* Texto extraído:
§ §

As duas formas do desespero: desesperar de si, querer desfazer-se, querer ser o que não é, e querer desesperadamente ser o próprio eu a todo o custo. É querer ser um eu auto-suficiente. Em ambas as formas, o desespero é a impossibilidade da tentativa. O eu é síntese de liberdade e de necessidade. O desespero nasce dele. A deficiência da necessidade é a fuga do eu para possibilidades infinitas irrealizáveis. O desespero se deve à deficiência do possível. A possibilidade é o único remédio do desespero.

A superioridade do homem sobre o animal está na suscetibilidade de se desesperar. Sofrer o desespero é sublimidade. Ele é a doença mortal que não leva à morte, e a tortura está na impossibilidade de morrer. A morte para o desesperado seria a última esperança.

O desespero é universal, todo homem tem no mundo uma inquietação. Mas pode haver o caso de o indivíduo dizer-se desesperado e não o ser, assim pode haver o caso de o ser e negar. O desespero é a inconsciência que o homem tem do seu destino espiritual.

A saída do desespero está na aceitação da relação do eu consigo. A fé consiste na eliminação total do desespero, reconhecimento da dependência e a saída da auto-suficiência. Pela fé e pela a aceitação de seu autor, o homem sai do desespero6.

§ §

Transcreva, sem qualquer alteração, o trecho do texto sobre o desespero compreendido entre "A superioridade do" e "seu destino espiritual.", inclusive.

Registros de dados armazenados

§ §

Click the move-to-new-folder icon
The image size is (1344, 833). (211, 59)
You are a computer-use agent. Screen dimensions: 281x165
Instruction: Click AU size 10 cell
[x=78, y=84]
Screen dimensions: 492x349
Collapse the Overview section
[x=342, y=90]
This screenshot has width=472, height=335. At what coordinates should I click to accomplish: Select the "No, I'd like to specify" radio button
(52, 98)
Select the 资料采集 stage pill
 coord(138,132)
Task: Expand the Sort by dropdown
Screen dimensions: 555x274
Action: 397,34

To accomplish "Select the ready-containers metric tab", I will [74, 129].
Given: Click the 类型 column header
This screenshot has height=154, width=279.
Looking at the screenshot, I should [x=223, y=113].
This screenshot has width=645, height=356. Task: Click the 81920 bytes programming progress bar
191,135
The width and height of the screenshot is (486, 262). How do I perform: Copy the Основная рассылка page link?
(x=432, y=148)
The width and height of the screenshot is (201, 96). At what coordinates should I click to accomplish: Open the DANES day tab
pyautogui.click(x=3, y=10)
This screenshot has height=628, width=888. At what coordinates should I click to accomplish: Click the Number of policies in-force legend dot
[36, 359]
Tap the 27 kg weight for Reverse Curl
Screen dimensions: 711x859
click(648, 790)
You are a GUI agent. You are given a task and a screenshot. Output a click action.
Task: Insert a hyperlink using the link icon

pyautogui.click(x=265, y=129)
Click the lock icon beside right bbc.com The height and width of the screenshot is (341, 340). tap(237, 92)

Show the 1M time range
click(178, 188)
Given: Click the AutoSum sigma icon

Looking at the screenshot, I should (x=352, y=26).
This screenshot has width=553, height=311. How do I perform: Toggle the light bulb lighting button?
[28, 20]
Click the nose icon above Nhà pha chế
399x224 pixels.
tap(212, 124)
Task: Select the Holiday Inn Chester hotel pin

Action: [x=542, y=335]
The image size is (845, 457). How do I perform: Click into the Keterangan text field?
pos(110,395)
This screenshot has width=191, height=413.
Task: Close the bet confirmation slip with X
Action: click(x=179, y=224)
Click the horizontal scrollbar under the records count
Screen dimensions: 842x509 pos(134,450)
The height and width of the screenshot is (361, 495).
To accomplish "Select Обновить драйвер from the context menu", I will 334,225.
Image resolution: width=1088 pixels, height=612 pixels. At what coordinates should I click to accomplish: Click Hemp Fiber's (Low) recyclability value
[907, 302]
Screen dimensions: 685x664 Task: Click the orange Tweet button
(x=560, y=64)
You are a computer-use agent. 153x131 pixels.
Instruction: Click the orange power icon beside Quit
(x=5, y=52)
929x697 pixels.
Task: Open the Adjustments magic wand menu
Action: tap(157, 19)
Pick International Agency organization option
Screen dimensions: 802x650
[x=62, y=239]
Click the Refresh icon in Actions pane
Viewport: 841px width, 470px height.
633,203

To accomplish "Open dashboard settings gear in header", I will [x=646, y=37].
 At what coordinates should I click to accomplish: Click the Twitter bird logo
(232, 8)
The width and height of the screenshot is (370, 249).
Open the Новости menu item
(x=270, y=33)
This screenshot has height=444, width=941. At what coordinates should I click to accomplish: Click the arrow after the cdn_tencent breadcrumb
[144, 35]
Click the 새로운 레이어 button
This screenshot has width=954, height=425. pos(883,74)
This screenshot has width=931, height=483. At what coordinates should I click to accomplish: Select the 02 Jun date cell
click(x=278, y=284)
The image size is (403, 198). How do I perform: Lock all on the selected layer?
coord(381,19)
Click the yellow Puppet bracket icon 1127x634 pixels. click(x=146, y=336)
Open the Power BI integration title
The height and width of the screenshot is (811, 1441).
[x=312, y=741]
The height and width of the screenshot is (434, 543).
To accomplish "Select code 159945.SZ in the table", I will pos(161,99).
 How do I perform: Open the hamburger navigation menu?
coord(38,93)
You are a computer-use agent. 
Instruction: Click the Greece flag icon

§ §

* Campo de resposta:
A superioridade do homem sobre o animal está na suscetibilidade de se desesperar. Sofrer o desespero é sublimidade. Ele é a doença mortal que não leva à morte, e a tortura está na impossibilidade de morrer. A morte para o desesperado seria a última esperança.

O desespero é universal, todo homem tem no mundo uma inquietação. Mas pode haver o caso de o indivíduo dizer-se desesperado e não o ser, assim pode haver o caso de o ser e negar. O desespero é a inconsciência que o homem tem do seu destino espiritual.